Its about identifying the weak areas of the opponents and attacking on those fronts. Its can be directed towards geographical and segmental. In a geographical attack , the challenger spots areas where the opponent is underperforming . Ex.Honeywell (Mainframe ) to IBM
Encirclement attack.
It is an attempt to capture a wide slice of the enemy’s territory through various marketing actions. It involve launching a grand offensive on several fronts. Ex. Sun microsystem ,Microsoft.
Bypass attack
It means bypassing the enemy and attacking easier markets to broaden one’s resources base. It include diversifying into unrelated products, Diversifying into new geographic markets, Using new technology to develop existing products.
Ex.Pepsi used a bypass strategy against coca-cola by purchasing orange juice giant Tropicana for $ 3.3 billion in 1998 which owned almost twice market share of coca-cola Minute maid.
Guerilla warfare
It consists of waging small,intemittent attacks to harass and demoralize the opponent and eventually secure permanent footholds. These include selective price cuts, intense promotional activities and occasional legal actions.
Market-follower strategies
Some companies prefer to follow rather than challenge the market leader
Counterfeiter
The counterfeiter duplicates the leader’s product and package and sells it on the black market. Ex. Music record firms, Apple computer, are facing this problems.
Cloner
The cloner emulates the leader’s products, name, and packaging, with slight variations.
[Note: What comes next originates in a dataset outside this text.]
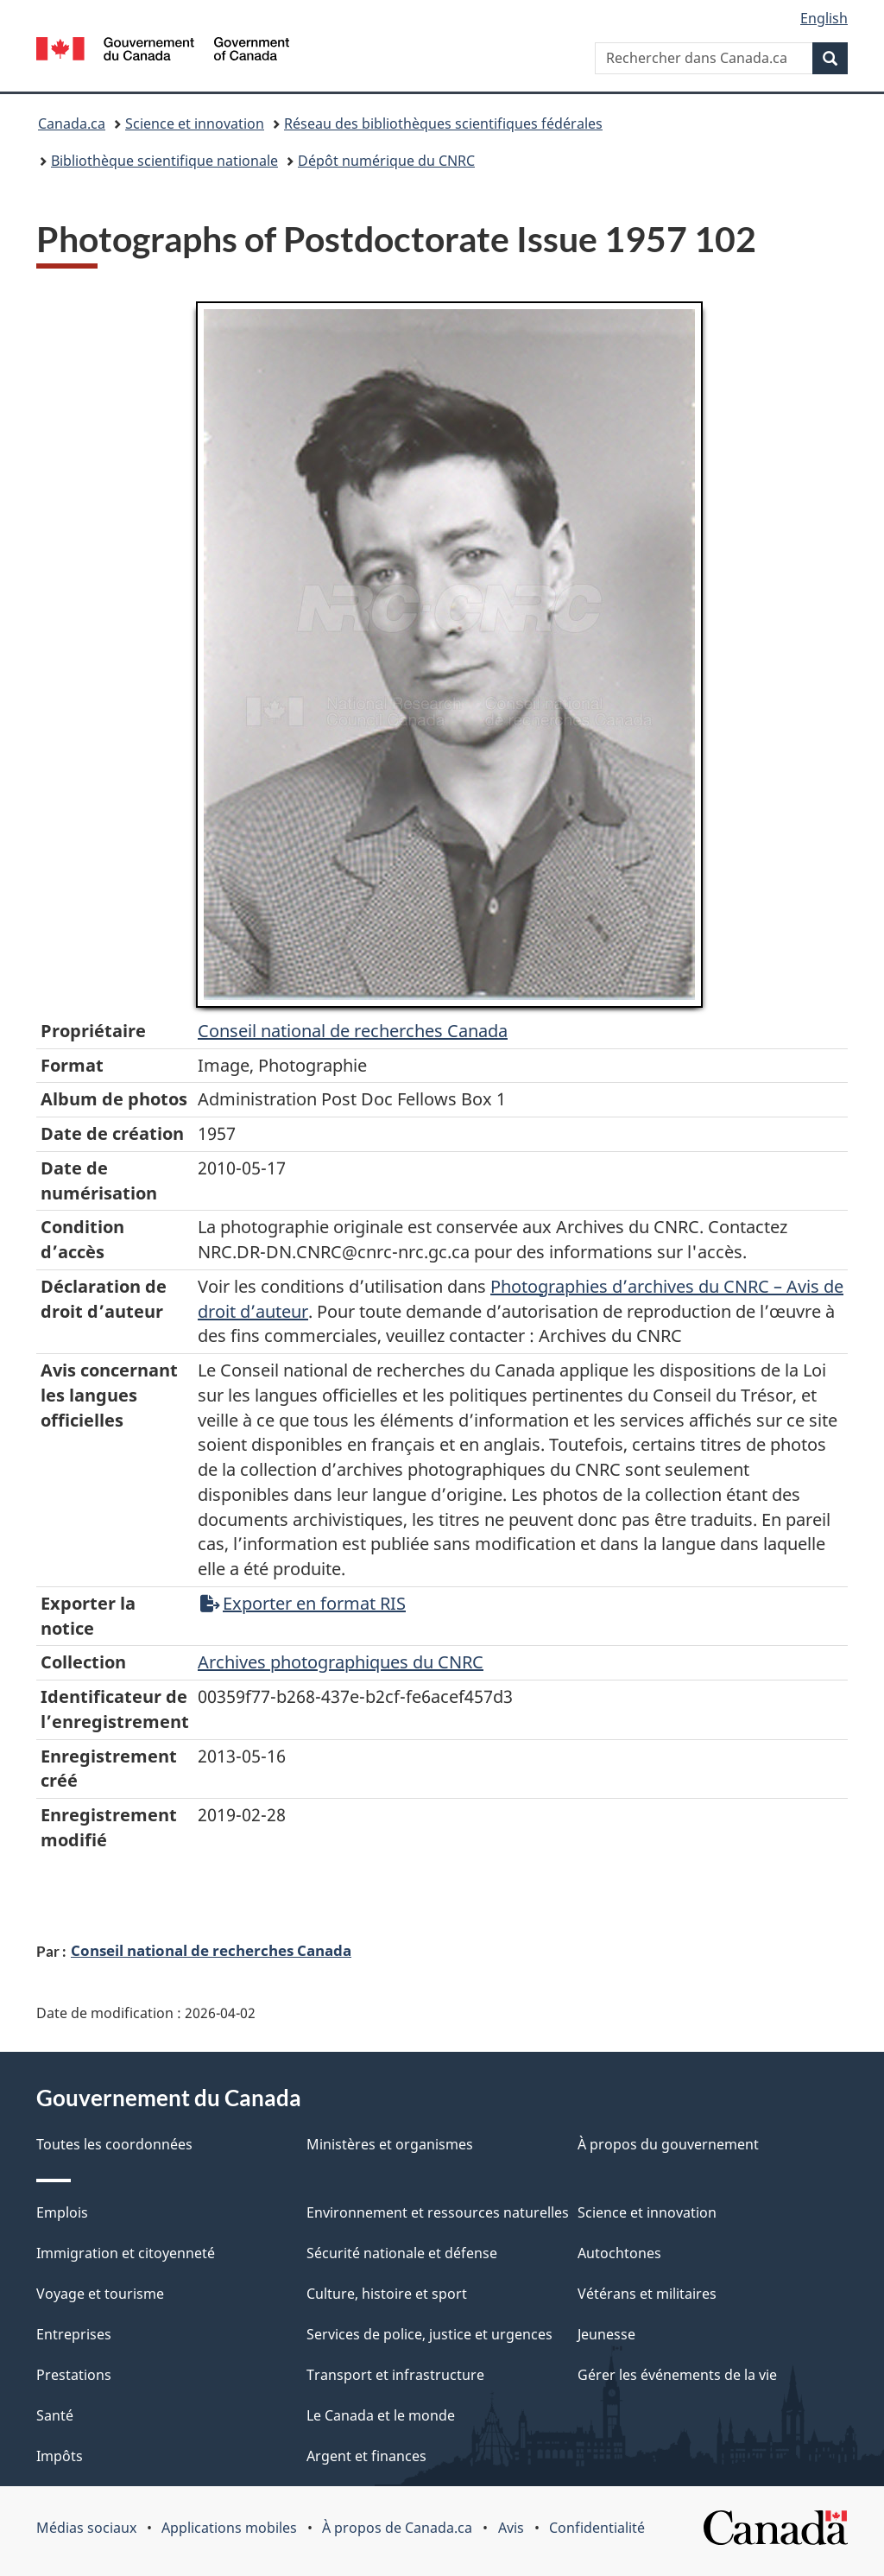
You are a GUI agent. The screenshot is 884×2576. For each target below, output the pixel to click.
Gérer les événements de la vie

Ex.Buiscuits ,fmcg products.
Imitator
The imitator copies some things from the leader but maintains differentiation in terms of packaging, advertising, pricing or location. The leader does not mind the imitator as long as the imitator does not attack the leader aggressively. Ex. Home delivery concept.
Adapter
The adapter takes the leader’s products and adapts or improves them. The adapter may choose to sell to different markets, but often the adapter grows into the future challengers. Japanese firms.
Nicher strategy
Three tasks of Nicher Creating Niches. Expanding Niches Protecting Niches.